The accelerating pace of technological developments mean that organisations face tough choices between retaining existing investments or taking the leap to the next big thing.

As organisations respond to new forms of competition and changing staff and community expectations, they are undergoing fundamental change in their business models and workplace practices. To support these ambitious transformation agendas, CIO’s are facing increasing pressure to make generational change in their underlying technology platforms.

Businesses are demanding technologies that support a range of initiatives designed to enhance user experience, improve agility, increase productivity and ultimately increase revenue. They are looking for key enablers that de-couple business processes from physical locations, provide increased flexibility to deal with business cycles and support on-line activities via multiple channels. Staff expectations are also now influencing technology decisions, as employees seek to bring their personal technologies into the workplace environment and push for an increasing range of work anywhere anytime options.

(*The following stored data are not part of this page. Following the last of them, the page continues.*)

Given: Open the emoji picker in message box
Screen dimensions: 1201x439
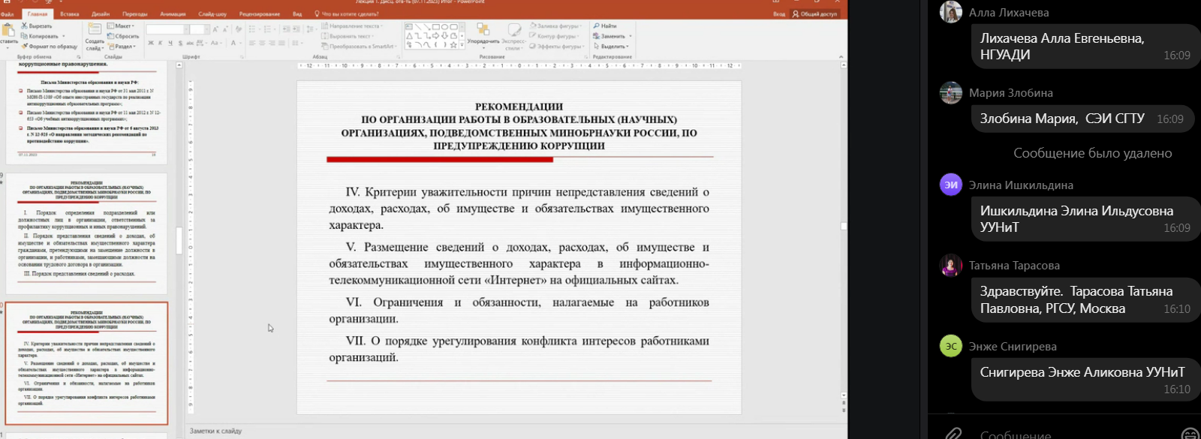Looking at the screenshot, I should (1190, 434).
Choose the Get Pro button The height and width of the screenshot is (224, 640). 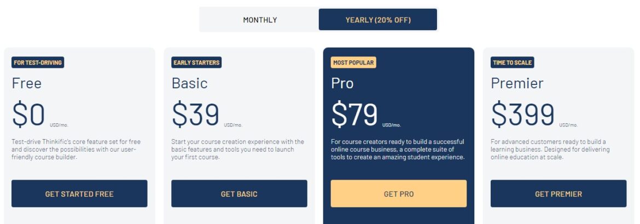tap(399, 194)
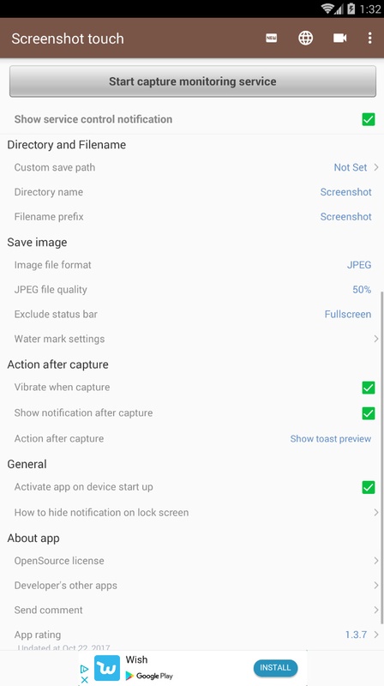
Task: Tap the Wish app logo in ad
Action: pyautogui.click(x=107, y=668)
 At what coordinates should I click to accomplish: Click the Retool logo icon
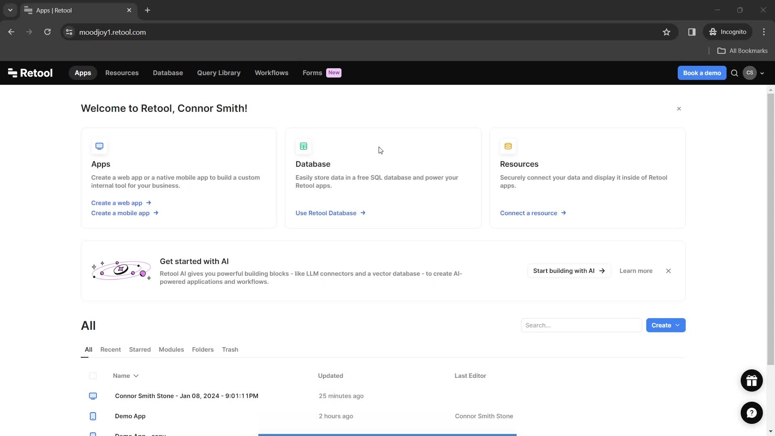click(x=12, y=73)
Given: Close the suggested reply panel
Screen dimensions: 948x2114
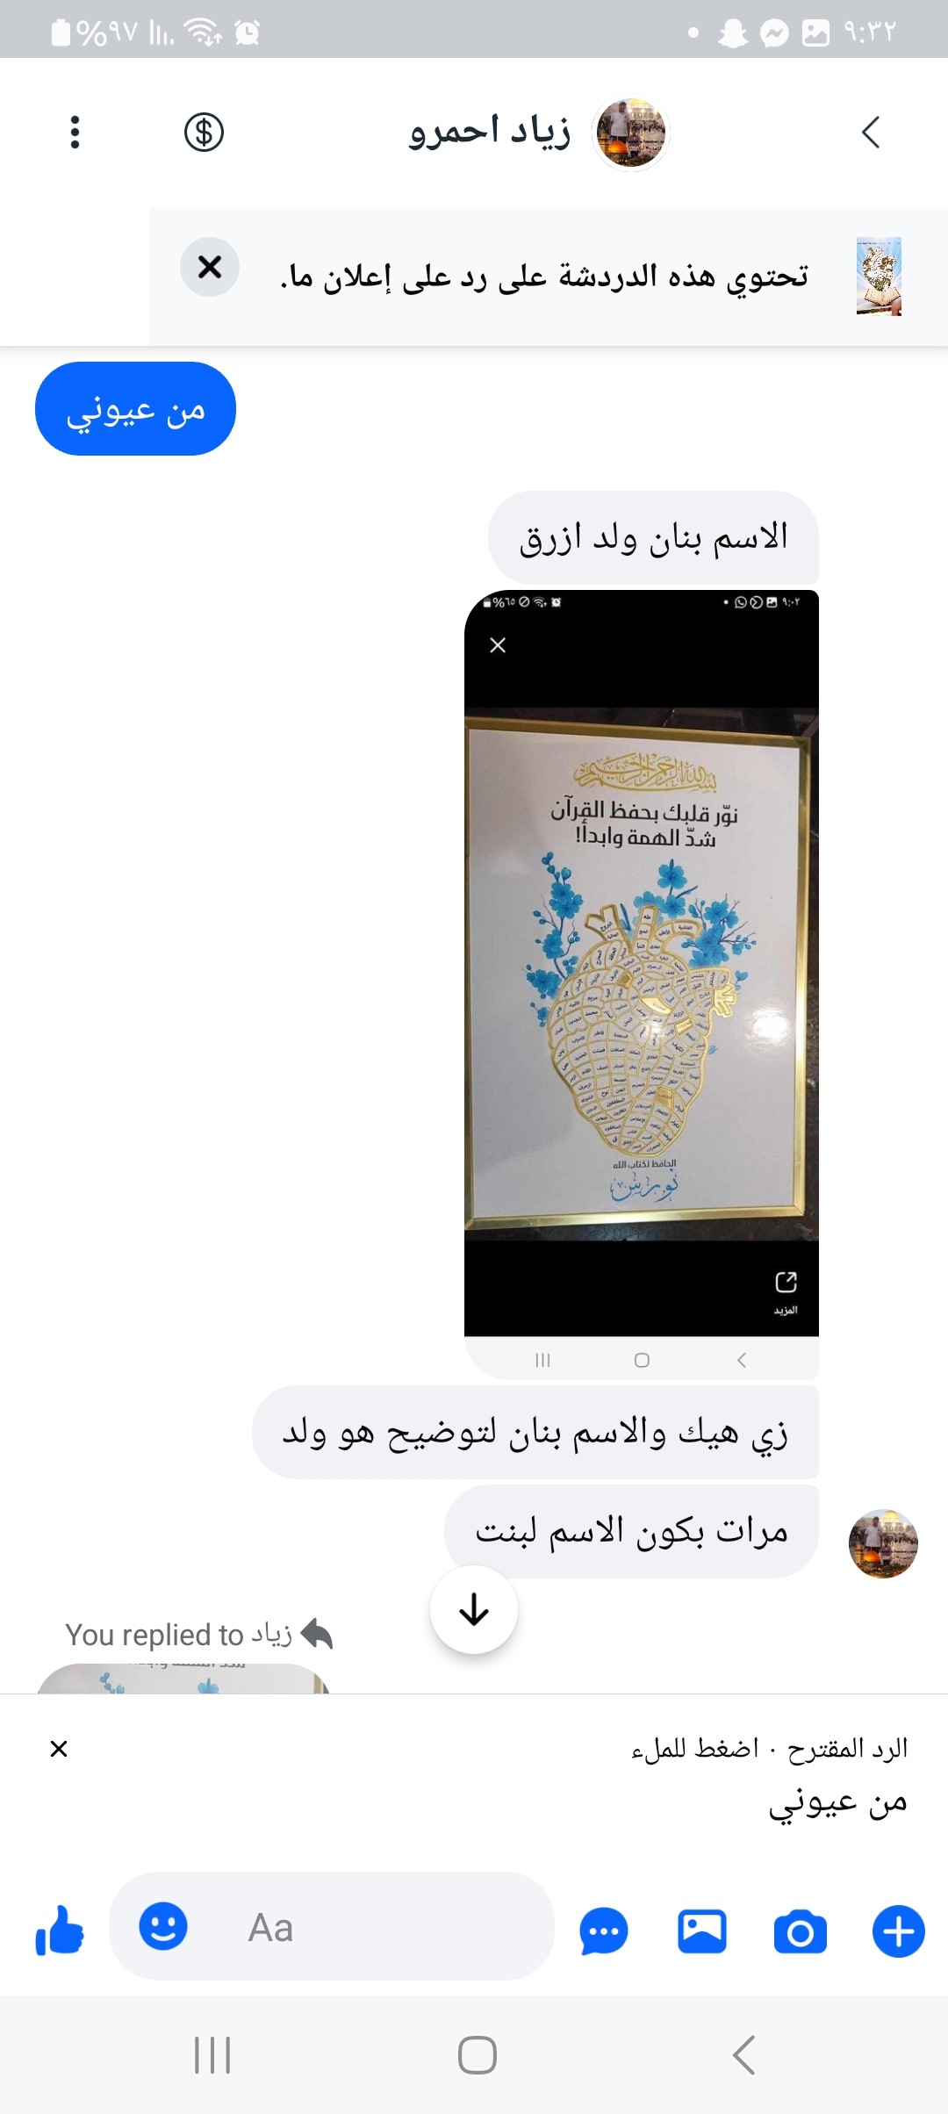Looking at the screenshot, I should tap(59, 1749).
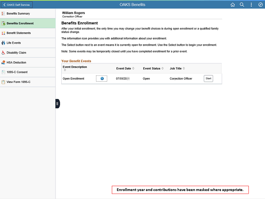The image size is (265, 199).
Task: Sort by Job Title column
Action: (x=184, y=68)
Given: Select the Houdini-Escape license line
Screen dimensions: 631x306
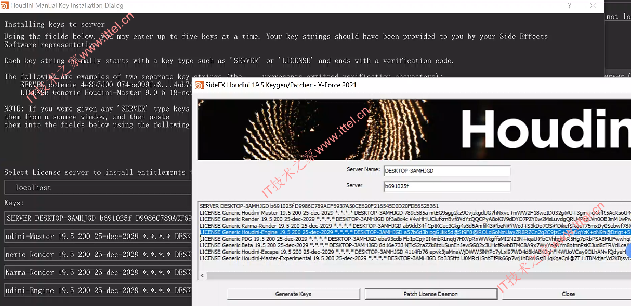Looking at the screenshot, I should tap(415, 252).
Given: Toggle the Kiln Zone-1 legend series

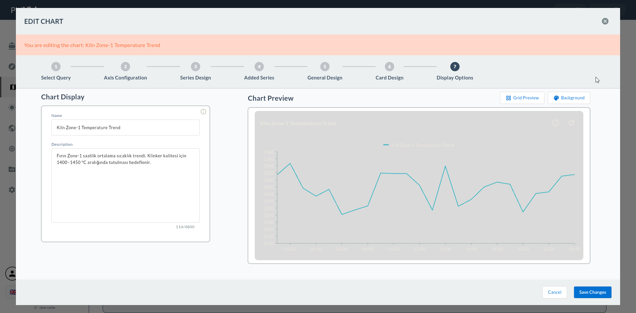Looking at the screenshot, I should coord(419,145).
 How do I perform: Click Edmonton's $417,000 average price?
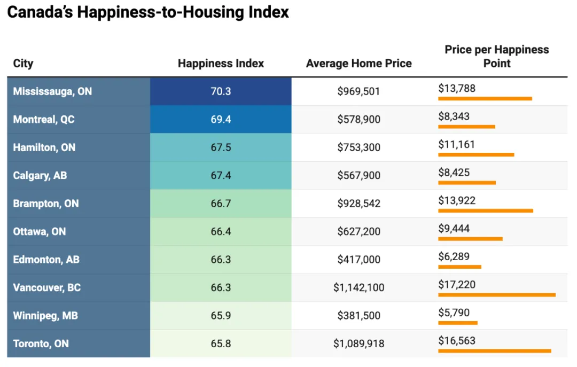[x=358, y=260]
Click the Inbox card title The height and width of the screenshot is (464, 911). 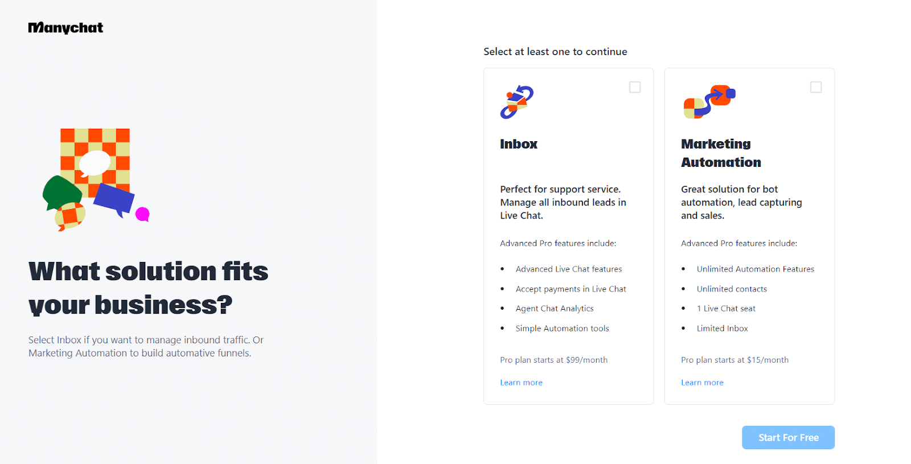tap(519, 144)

Technologies at the forefront of these initiatives include mobility, collaboration, social computing, unified communications and cloud. While take-up of these technologies is well progressed, with between 9% (social computing) and 16% (mobile applications) of organisations having already implemented, many organisations are still in the early phases of considering whether to proceed.

So, in today’s fiercely competitive business environment and with constant pressures on spending, how does a CIO choose between maintaining the current state or modernising to these latest technologies? Traditionally, when it comes to adapting to new technologies, organisations have fallen into one of three mindsets :

Early Adopters – are focused on rapidly achieving business advantage. While they take steps to minimise potential downsides, they adopt a mindset of dealing with unproven technologies and have a willingness to write off failed investments to deal with unpredictable outcomes.

Followers - will invest to keep pace with competitors and restrict IT cost growth, but typically only where the costs and risks of adoption are predictable, and the benefits understood. Followers prosper where market pressures are less intense or where business is stable and predictable.

Late adopters - hold on to their proven, established technologies, are typically cost driven and focus on squeezing every last dollar from their IT. Change is seen as both a cost and a risk, and only when the business is actively suffering can a case be made to modernise.

There is no correct or incorrect ‘modernisation’ mindset, as what is right for an organisation is a point in time question that depends on the nature of the business and its competitive landscape, the organisation’s propensity to take on risk and its current financial situation.

For those still in the wait and see phase of potentially implementing new workplace technologies, what are the key challenges and lessons that have emerged so far ?

  1. Beware buyer - some workplace technologies are still immature or unproven in large scale implementations, resulting in business disruption and extended roll out timeframes.
  2. Impact - Predicting the impact of new technologies on corporate networks, system performance and transaction response times has proven difficult and added significant unforseen cost to some projects.
  3. Complexity - Integrating a large number of disparate technologies and systems to achieve seamless interoperability from a user and client perspective has, to date, represented the biggest challenge from a technology perspective.
  4. Data security – How to secure corporate data on mobile devices that are inherently unsecure is challenging for most organisations, particularly as staff increasingly use personal devices for workplace activities. For example, within the healthcare sector, hospital staff are pushing for use of personal devices for recording patient data in real time. The challenge for their IT departments is the need to fundamentally change underlying technology platforms to secure the data and protect against loss.
  5. Business change – Extensive business process and workforce management re-engineering is typically required to transform the business delivery model and realise the identified benefits.
  6. Managing communications - While implementing social networking technologies is relatively simple, controlling user messaging and making it meaningful to the business is far more difficult.
  7. Soft Return on Investment (ROI) - Particularly in the case of social networking, some mobility solutions and collaboration it is often difficult to calculate the actual ROI to the organisation.

The key to pre-empting and dealing with these types of issues is doing your research and knowing your organisation’s technological and change aptitude. Where there is immaturity, you need to build more time and resources into your business case.

Technology investment decisions are not one-off choices but a portfolio of decisions made over time, as to which technologies to adopt now and which to hold off or ignore. Don’t fiddle while Rome burns! Apply the Pareto principle and solve the 20% of problems you are spending 80% of your time on. By judiciously targeting investments and capturing them in a lifecycle management plan, organisations can retain control rather than being taken by surprise while their attention is focussed on the next big thing.